La troupe est forte de quarante hommes, qui avancent en 4 colonnes de dix guerriers.
Il en ressort l'impression générale d'une unité "soudée" mais l'artisan qui, patiemment, a sculpté, un à un chaque soldat a su insuffler à chacun une individualité propre… Si la coiffure est la même, si le pagne est identique, la taille, la corpulence, la façon de tenir le bouclier les différencient. Ces légers détails font que, comme l'analysent si justement Mohamed Saleh et Hourig Sourouzian dans leur "Catalogue officiel du Musée Egyptien du Caire" : "Le défilé est sauvé de la monotonie par l'observation des traits individuels".
Il faut ajouter à cela que le traitement des boucliers, faits de différentes peaux de bêtes tachetées, jette autant de tonalités différentes de brun et de noir…
Si le Porter & Moss présente "Mesehti" comme étant : "Maire, Chancelier du roi de Basse-Égypte; Lecteur; Surveillant des prophètes. Dyn.
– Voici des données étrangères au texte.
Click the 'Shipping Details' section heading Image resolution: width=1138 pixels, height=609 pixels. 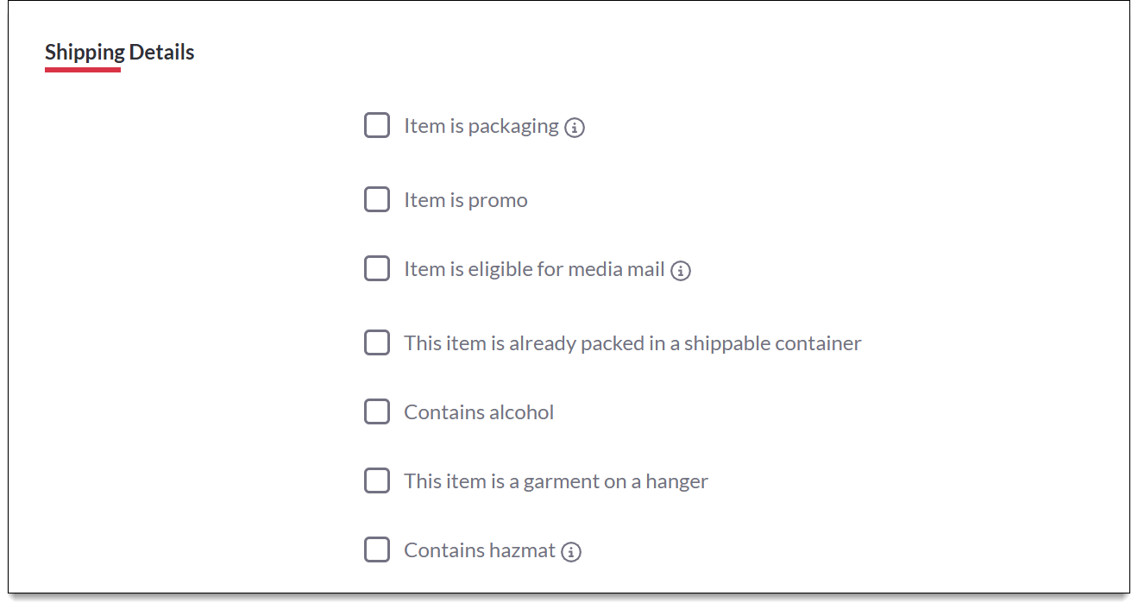(119, 52)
IX ou X", pour Gaston Maspero il était : "un grand chef militaire de la XIe ou de la XIIe (dynastie)".
Ce qui expliquerait la présence de cette maquette dans son tombeau, qui était d'ailleurs accompagnée d'une autre, sur le même modèle, mais représentant des archers nubiens.
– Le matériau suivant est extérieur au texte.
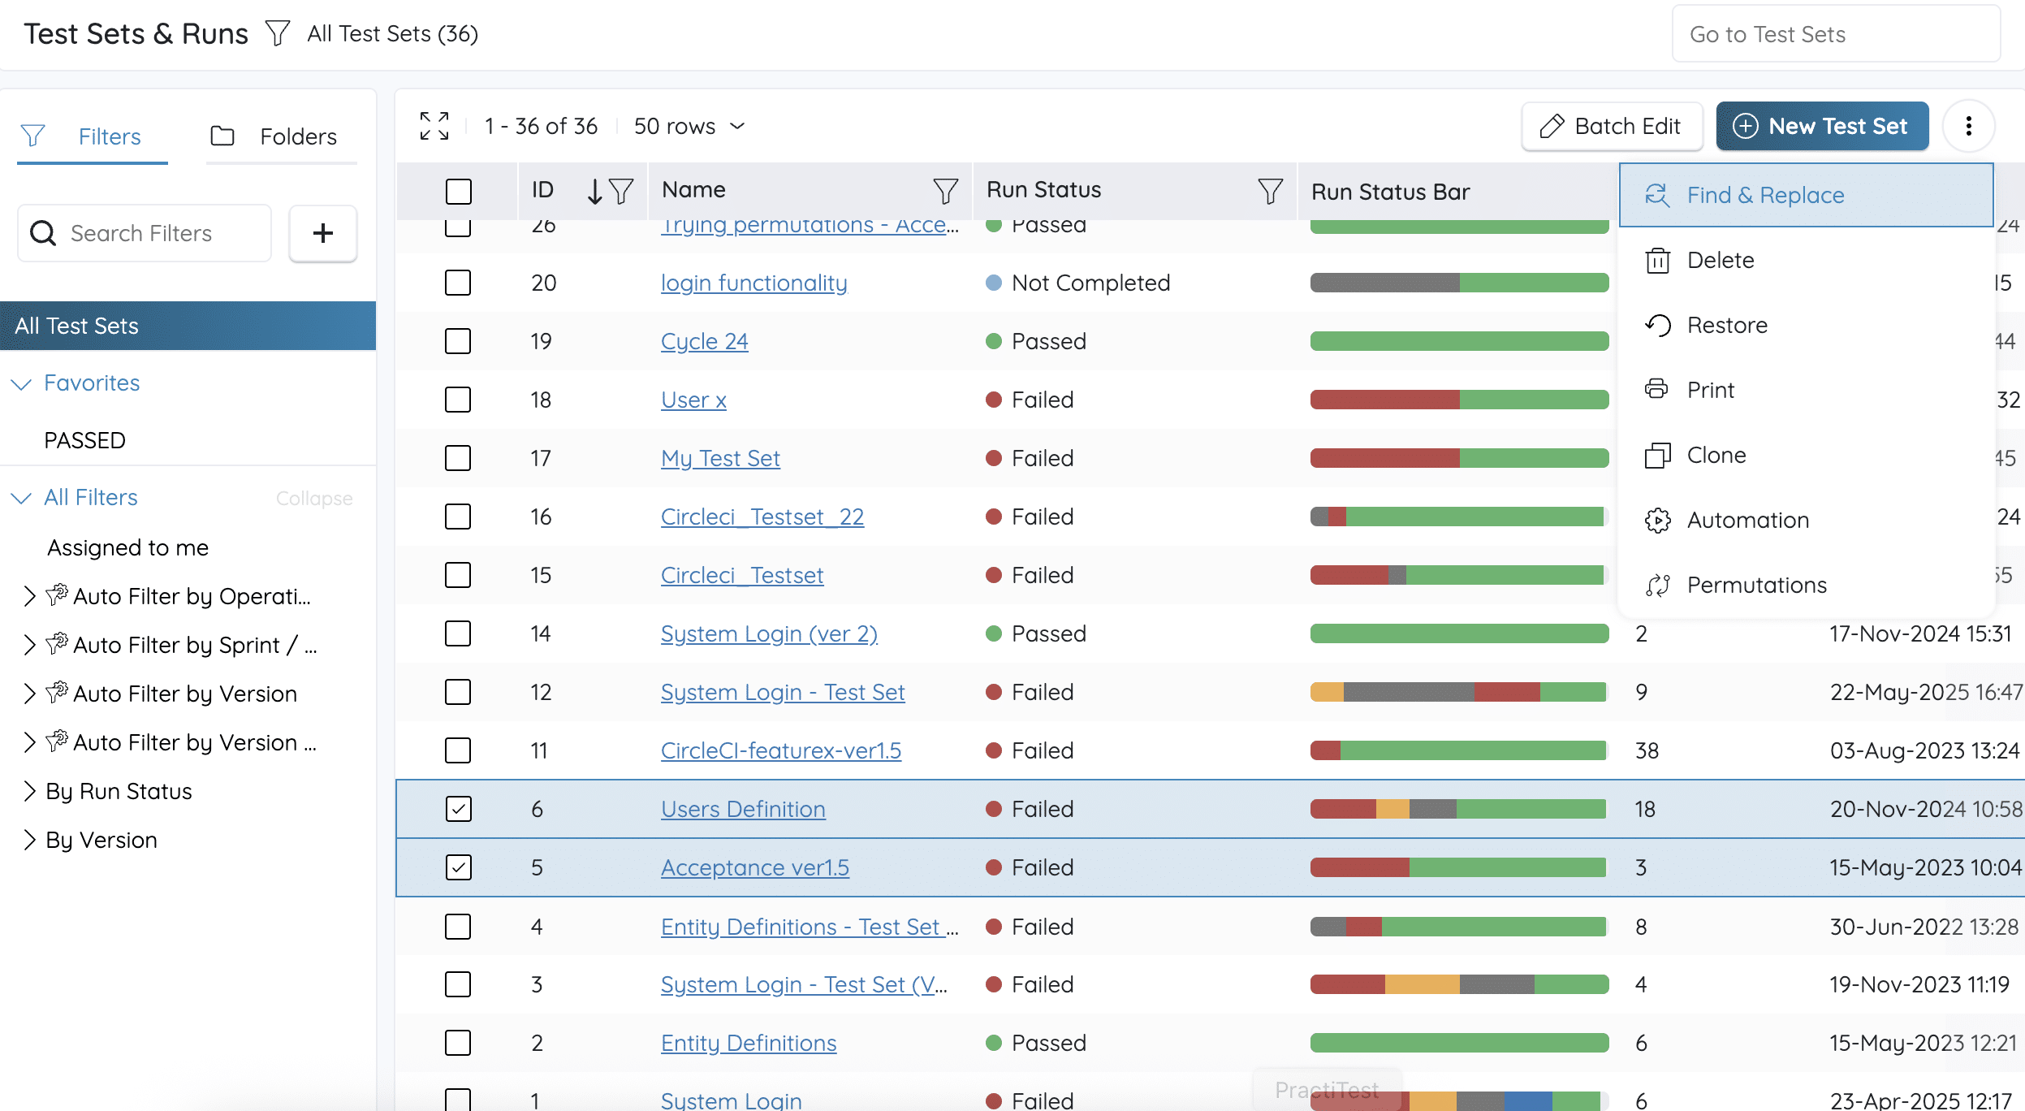2025x1111 pixels.
Task: Click the Go to Test Sets field
Action: coord(1836,34)
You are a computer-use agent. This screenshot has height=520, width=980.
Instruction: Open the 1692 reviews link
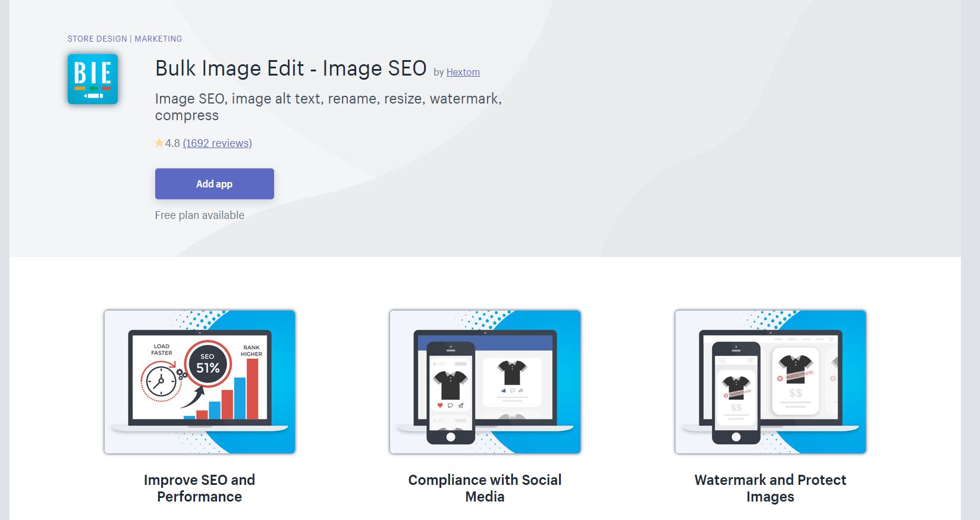[x=218, y=143]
Le prince disposait ainsi, pour son au-delà, de deux armées pour le défendre…
Jean-Pierre Corteggiani rappelle comment ces "maquettes" sont apparues dans l'équipement funéraire : "À l'Ancien Empire, les gens de qualité ne se contentèrent pas d'assurer la survie qu'ils souhaitaient en couvrant les murs de leurs tombes de bas-reliefs ; peu à peu l'habitude fut prise de déposer à côté de la statue du mort, des statuettes représentant des serviteurs en train d'accomplir pour l'éternité leurs tâches de tous les jours… À la Première Période Intermédiaire enfin, et au Moyen Empire, ce ne sont plus des effigies isolées mais des scènes complètes, véritables maquettes de la vie paysanne ou artisanale que l'on enterre avec le défunt."
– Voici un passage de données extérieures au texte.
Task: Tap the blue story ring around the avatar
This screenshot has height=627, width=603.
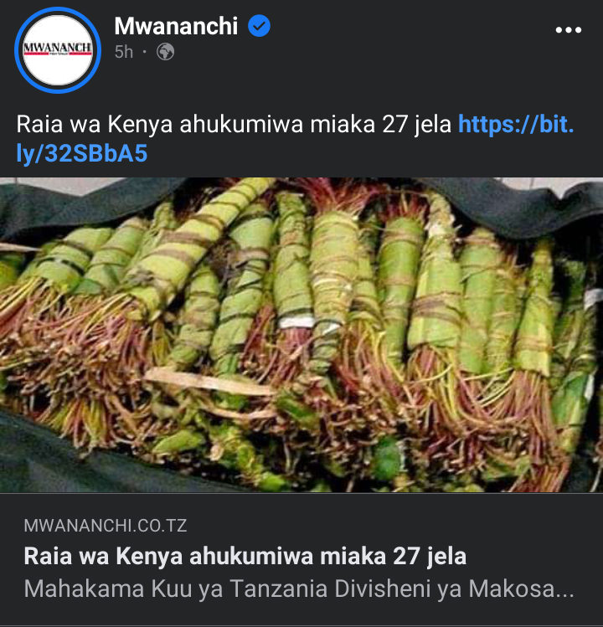Action: [58, 50]
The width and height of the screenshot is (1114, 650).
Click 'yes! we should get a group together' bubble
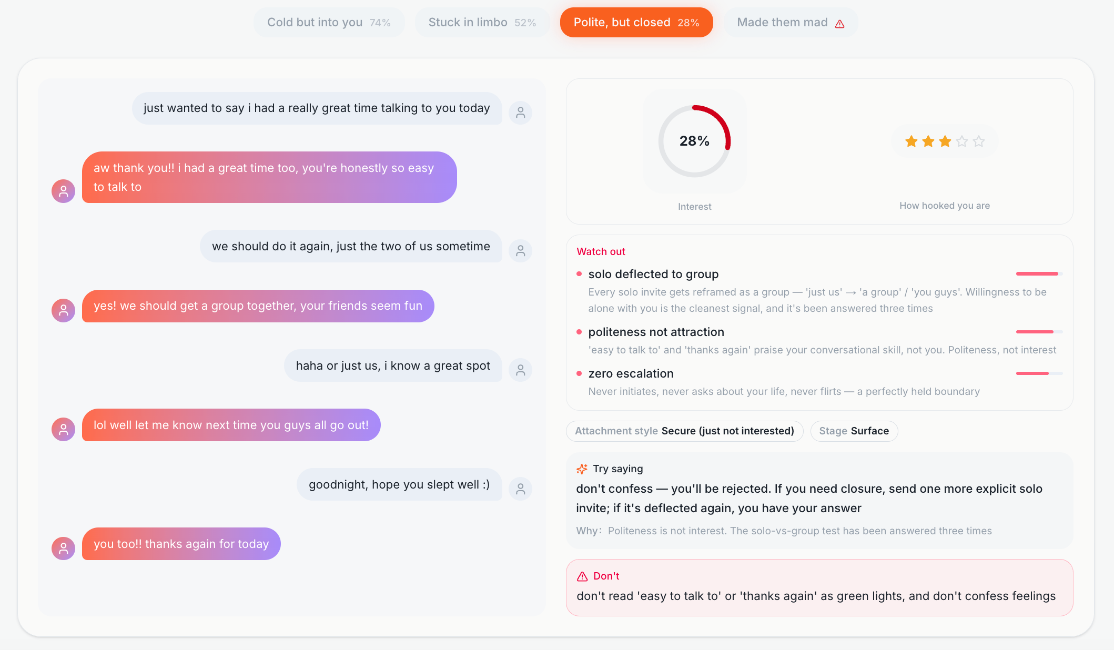(258, 306)
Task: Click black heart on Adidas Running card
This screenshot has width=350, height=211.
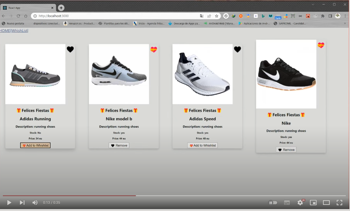Action: tap(70, 49)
Dans "Les merveilles du musée égyptien du Caire" Rosanna Pirelli, resituant le contexte, émet cette fort intéressante analyse : "La présence de modèles de troupes armées dans les tombes de cette période reflète assurément de nouveaux équilibres sociaux et politiques, marqués par le pouvoir et l'autonomie de princes locaux qui ressentent la nécessité d'introduire des éléments iconographiques nouveaux dans la représentation qu'ils veulent donner d'eux-mêmes et de leur statut".
marie grillot
sources :
Model of Soldiers of Mesehti, Egyptian Pikemen - JE 30 968
http://www.globalegyptianmuseum.org/record.aspx?id=15302
Model of Nubian Archers from the Tomb of Mesehti - JE 30969
http://www.globalegyptianmuseum.org/record.aspx?id=15304
Gaston Maspero, Guide du visiteur au Musée du Caire, 1902, Institut français (Le Caire)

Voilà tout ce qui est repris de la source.